Southend Airport initially had permission for an eight-acre farm, housing 12,000 solar panels, declined by Rochford District Council after the plan was sited in a flood plain and too close to protected badger sets.

But, after minor alterations to the plan it was approved in June and, when finished, the farm will produce 25 per cent of the airport’s total power requirement.

Green Party campaigner Jon Fuller, who has been critical of the airport in the past, praised their green credentials but raised concerns about the Government’s attitude to renewable energy.

He said: “I gave them a thumbs up for that, the idea of a business using renewable energy is a good thing.

“There is no doubt Essex has huge potential for solar power, but at the minute the Government is consulting over the subsidy paid on solar panels.

“If they reduce it then it will have a big impact, not only on the production of solar energy, but on the economy as well, with potentially 20,000 job losses across the country from people who install the panels.”
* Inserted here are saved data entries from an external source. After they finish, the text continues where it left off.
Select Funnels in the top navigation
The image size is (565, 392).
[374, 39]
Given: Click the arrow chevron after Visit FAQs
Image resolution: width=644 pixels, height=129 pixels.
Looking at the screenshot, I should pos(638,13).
Shine on - The airport site where a solar farm will be built

Another large-scale scheme was approved for green belt land in the Rochford District in April, which will provide enough energy for 4,125 homes.
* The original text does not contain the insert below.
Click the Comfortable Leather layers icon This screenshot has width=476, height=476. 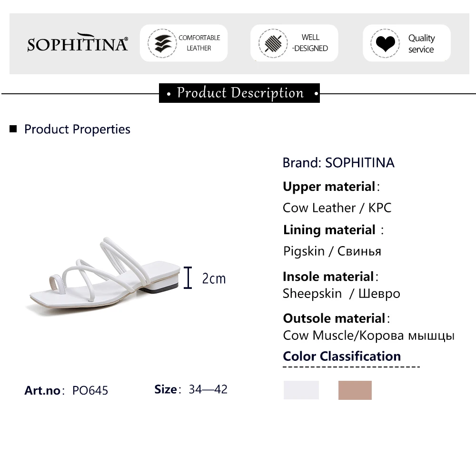162,43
The district council have a house building target of 4,000 new homes by 2021, which will essentially be accounted for by the panels that will be installed on a 50- acre site between Fambridge Road and Canewdon Road, in Canewdon.

It is not all positive news in the Rochford District though as last week Lightsource Renewable Energy shelved plans for a 16.3 acre farm in Hawkwell, off Gusted Hall Lane.

The company put plans on hold after residents made their opposition to the plan clear at a public meeting in August.

Following the feedback the company announced last week it would not be submitting a formal planning application yet.

Elsewhere in south Essex, instead of granting permission for super-sized solar farms on green belt land, Southend Council plan to make use of their available space and set up a scheme to allow residents to ‘rent out’ their roofs for the use of solar panels.

The plan could mean lower energy bills for residents as the council would install the panels for free, but take some of the power themselves and sell it back to the national grid.

Senior councillors labelled it a win-win scheme and deputy leader of the council, Lib Dem Graham Longley, saying the company the council intends to set up for the venture, would make a small profit.

He said: “Tenants will get cheaper electricity and in some cases their hot water will be free.

But this won’t be compulsory and the money we get out of it will be re-invested.”